Specialized delivery methods to help treat cancer, other disorders

More than 100 years ago, German Nobel laureate Paul Ehrlich popularized the “magic bullet” concept — a method that clinicians might one day use to target invading microbes without harming other parts of the body. Although chemotherapies have been highly useful as targeted treatments for cancer, unwanted side effects still plague patients. Now, researchers at the University of Missouri have demonstrated that specialized nucleic acid-based nanostructures could be used to target cancer cells while bypassing normal cells.

“Most of the therapeutic drugs are not able to discriminate the cancer cells from healthy cells,” said David Porciani, a postdoctoral fellow in Donald Burke’s lab at the MU Bond Life Sciences Center. “They are killing both cell populations (healthy and malignant), and the treatment can have harsher side effects than the cancer itself in the short term. We are developing ‘smart’ molecules that can bind with receptors that are found on the surface of cancer cells, thus representing a cancer signature. The idea is to use these smart molecules as vehicles to deliver chemotherapeutic drugs or diagnostics.”

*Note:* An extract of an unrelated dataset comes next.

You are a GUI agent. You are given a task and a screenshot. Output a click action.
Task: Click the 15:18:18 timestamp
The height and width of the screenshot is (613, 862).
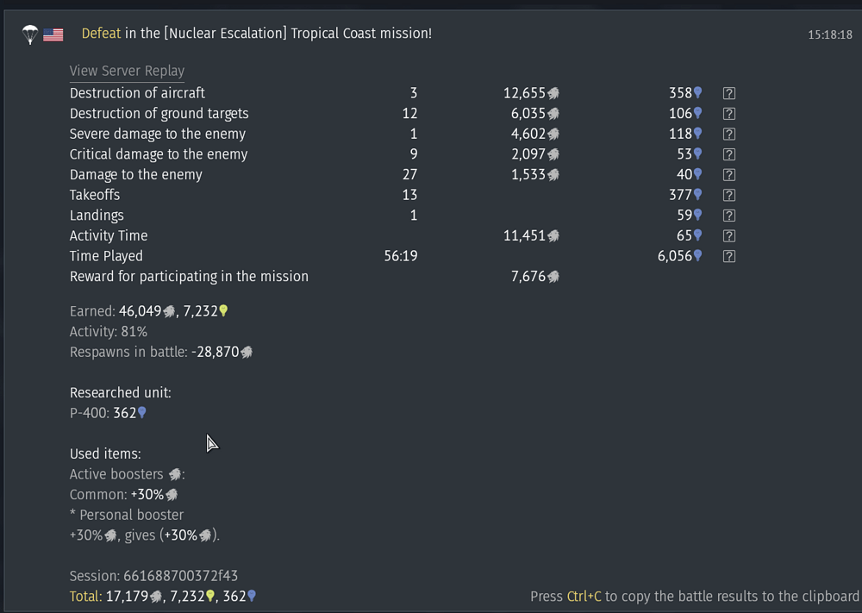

Using a molecular process that mimics a highly-accelerated form of natural evolution, Porciani and his team sought out nucleic acid ligands, or aptamers. Because of their three-dimensional structures, aptamers can be trained to bind to certain target molecules with high affinity and selectivity. When the target is a cancer-associated receptor, these aptamers can be used as molecular tools to recognize specifically diseased cells.

The team then “loaded” the aptamers with large, fluorescent RNAs generating nucleic-acid nanostructures. Upon incubation with target cancer and non-target cells, only malignant cells were illuminated by the nanostructure showing that the structures had correctly bonded with their intended targets.

“Next steps for our studies are to prove that these aptamers can be loaded with therapeutic molecules that specifically target and treat cancer cells leaving normal tissues untouched,” Porciani said. “While aptamers have been proven in the past as tools to deliver small drugs, our method paves the way to deliver even larger and potentially more powerful RNA-based drugs possibly creating that ‘magic bullet’ that Erhlich described in the last century.”

This research highlights the power of translational precision medicine and the promise of the proposed Translational Precision Medicine Complex at the University of Missouri. The TPMC will bring together industry partners, multiple schools and colleges on campus, and the federal and state government to enable precision and personalized medicine. Scientific advancements made at MU will be effectively translated into new drugs, devices and treatments that deliver customized patient care based on an individual’s genes, environment and lifestyle, ultimately improving health and well-being of people.